Consider a meter stick whose mass is 300 grams and that lies on ice (see representation in which we are looking down on the meter stick). You pull at one end of the meter stick, at right angles to the stick, with a force of 6 newtons. Assume that friction with the ice negligible. What is the rate of change of the center-of-mass speed $v_{CM}$? What is the rate of change of the angular speed $\omega$?

Mass of meter stick 300g

Pull at end of meter stick at right angles to the stick: 6N

Remember a meter stick is a meter long

Rate of change of the center-of-mass speed $v_{CM}$?

Rate of change of the angular speed $\omega$?

No friction due to ice

System: Stick

Surroundings: Your hand (pulling); ice (negligible effect)
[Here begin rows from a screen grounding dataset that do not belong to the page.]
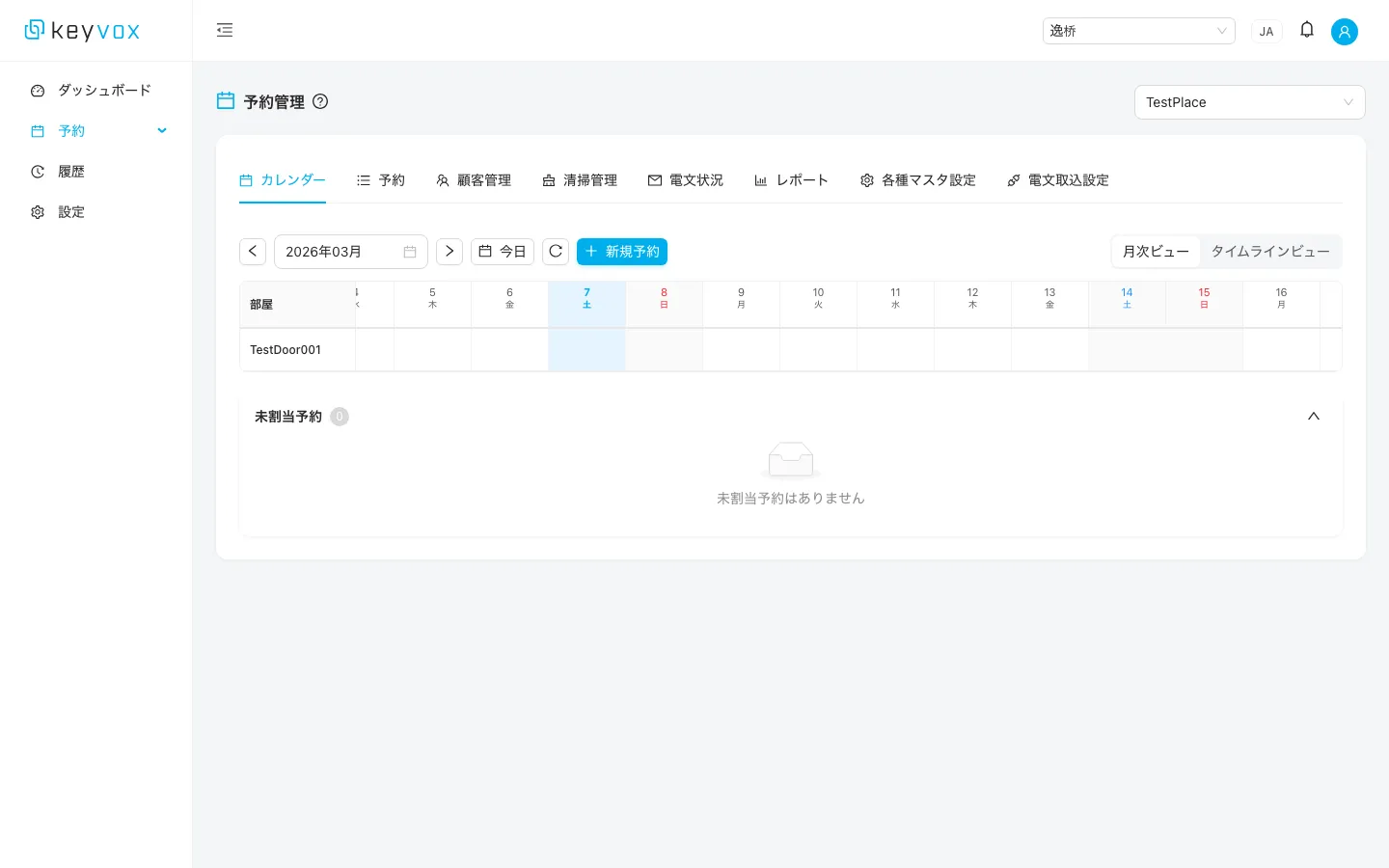The image size is (1389, 868).
Task: Open the 逸桥 organization dropdown
Action: [1137, 31]
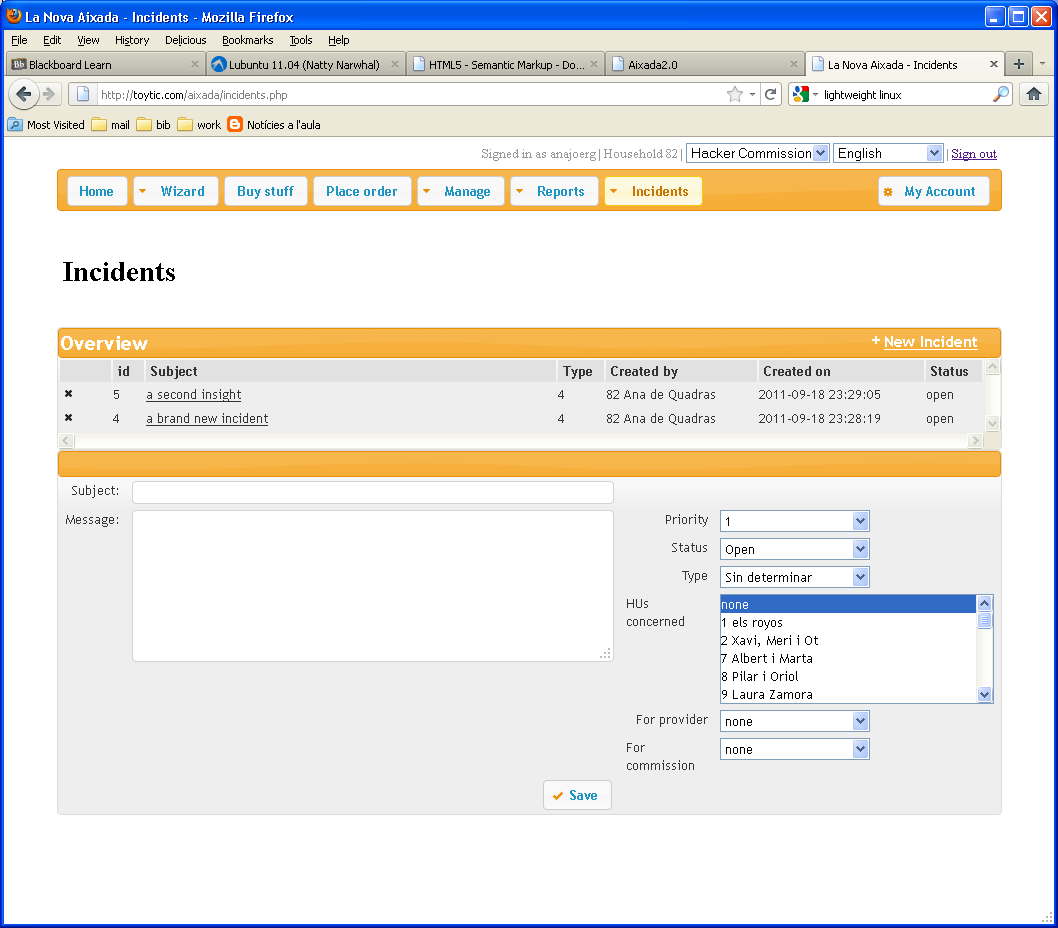Viewport: 1058px width, 928px height.
Task: Change language from the English dropdown
Action: tap(887, 153)
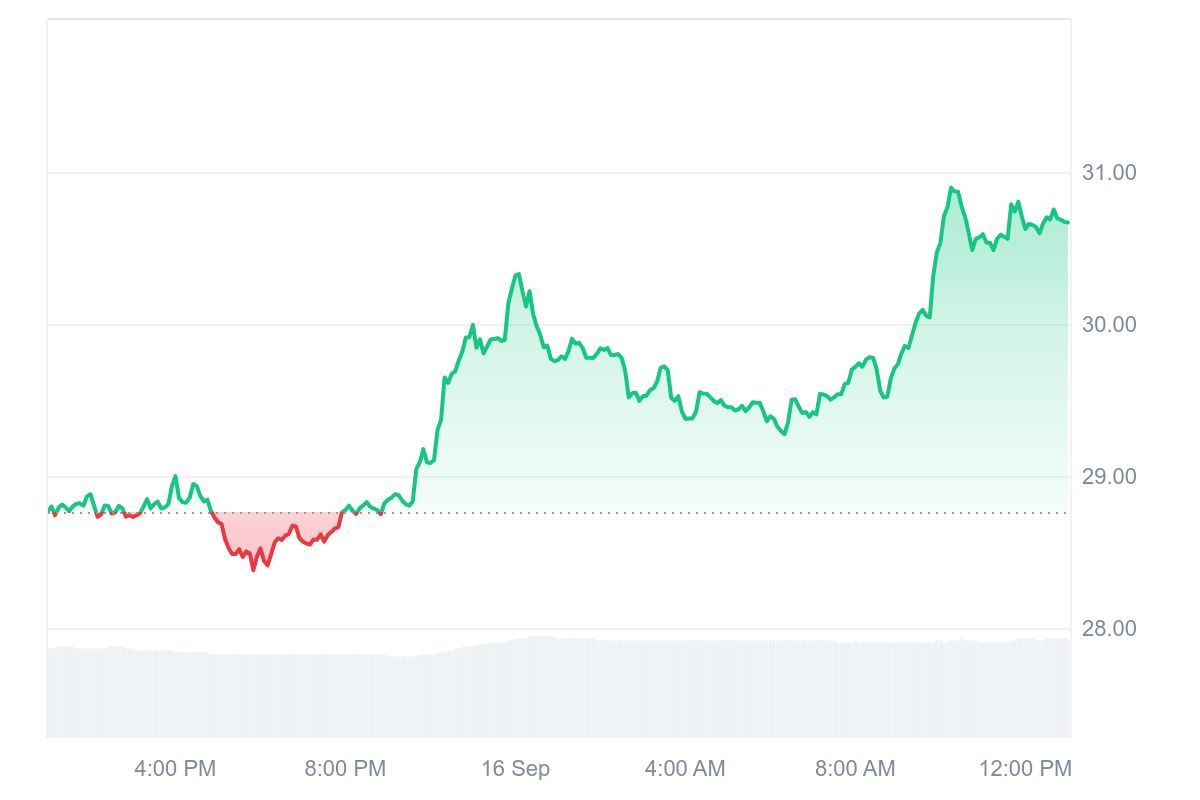
Task: Select the 4:00 AM time label
Action: 685,769
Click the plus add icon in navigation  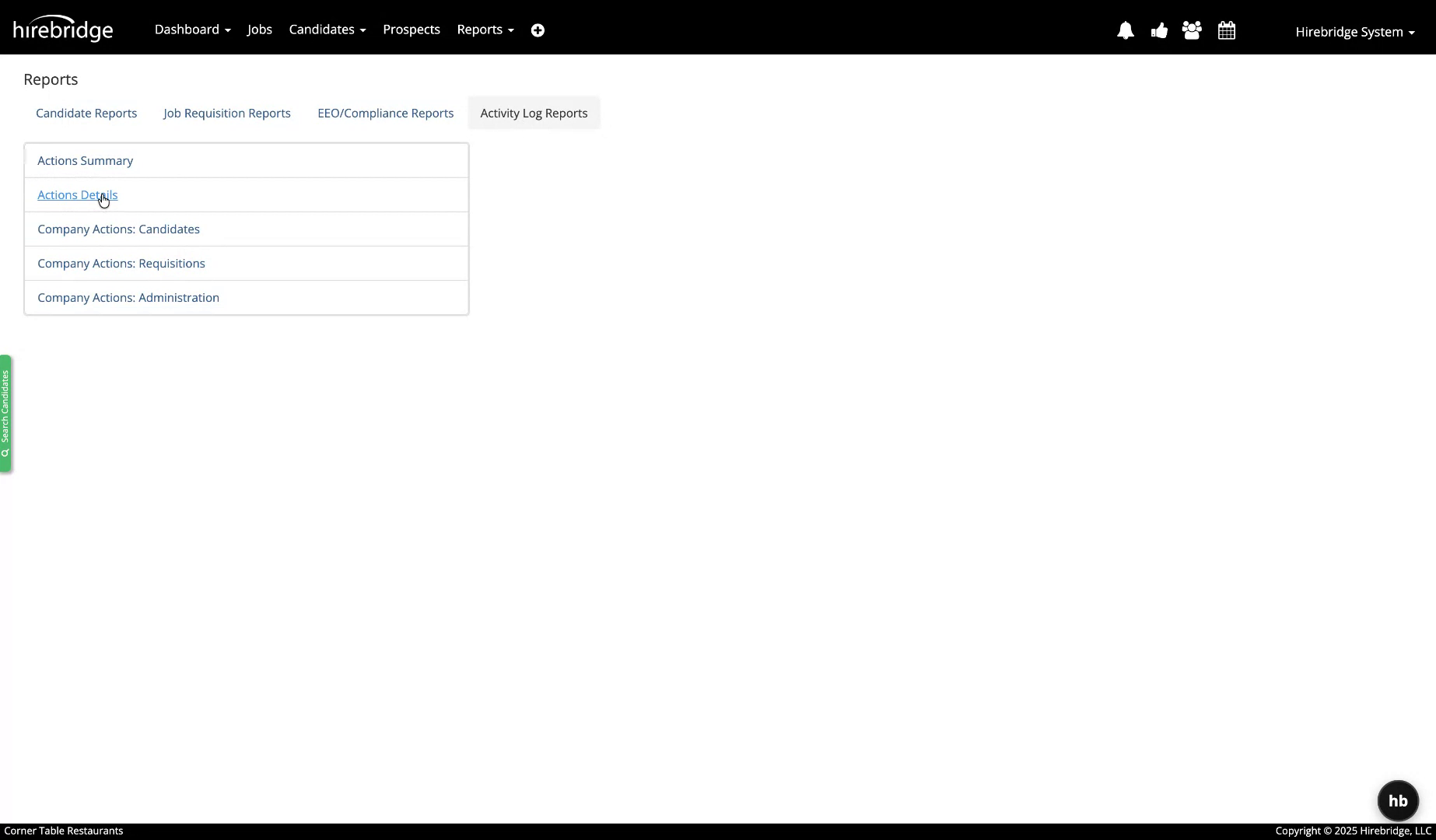[538, 30]
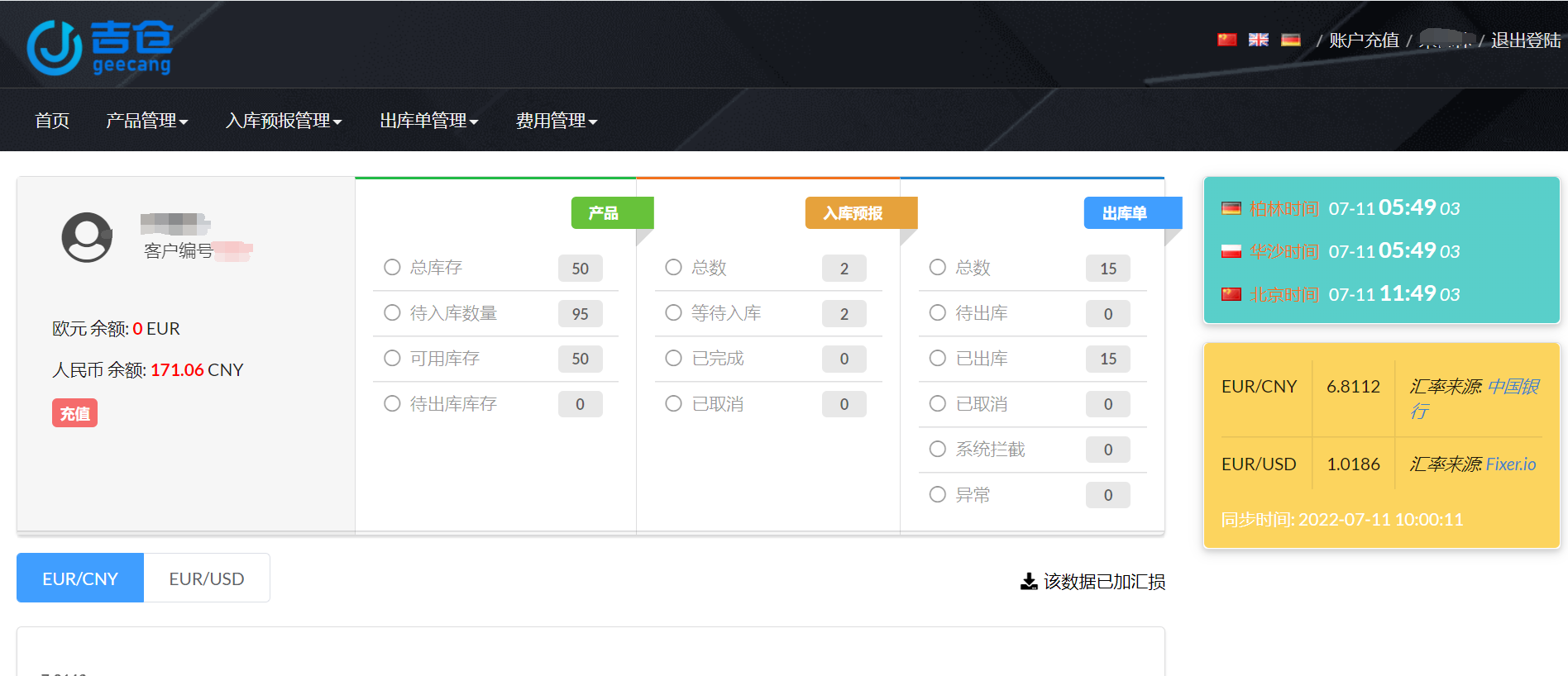This screenshot has height=676, width=1568.
Task: Switch language with the German flag
Action: (1290, 40)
$\frac{d\vec{P}}{dt}$ = $\vec{F}_{net}$

$\frac{d\vec{L}_{rot}}{dt}$ = $\vec{\tau}_{net,CM}$

$\tau = r_{A}Fsin \theta$

From the momentum principle:

$d\vec{P}/dt = d(m\vec{v}_{CM})/dt = \vec{F}_{net}$

$dv_{CM}/dt = (6N)/(0.3kg) = 20m/s^2$

Angular Momentum Principle about center of mass:

$d\vec{L}_{rot}/dt = \vec{\tau}_{net,CM}$

Component into screen (-z direction):

$Id\omega/dt = (0.5m)(6N)sin90^{\circ} = 3N \cdot m$

$d\omega/dt = (3N \cdot m)/[(0.3 kg \cdot m^2)/12] = 120 radians/s^2$

In vector terms, $d\vec{\omega}/dt$ points into the page, corresponding to the fact that the angular velocity points into the page and is increasing.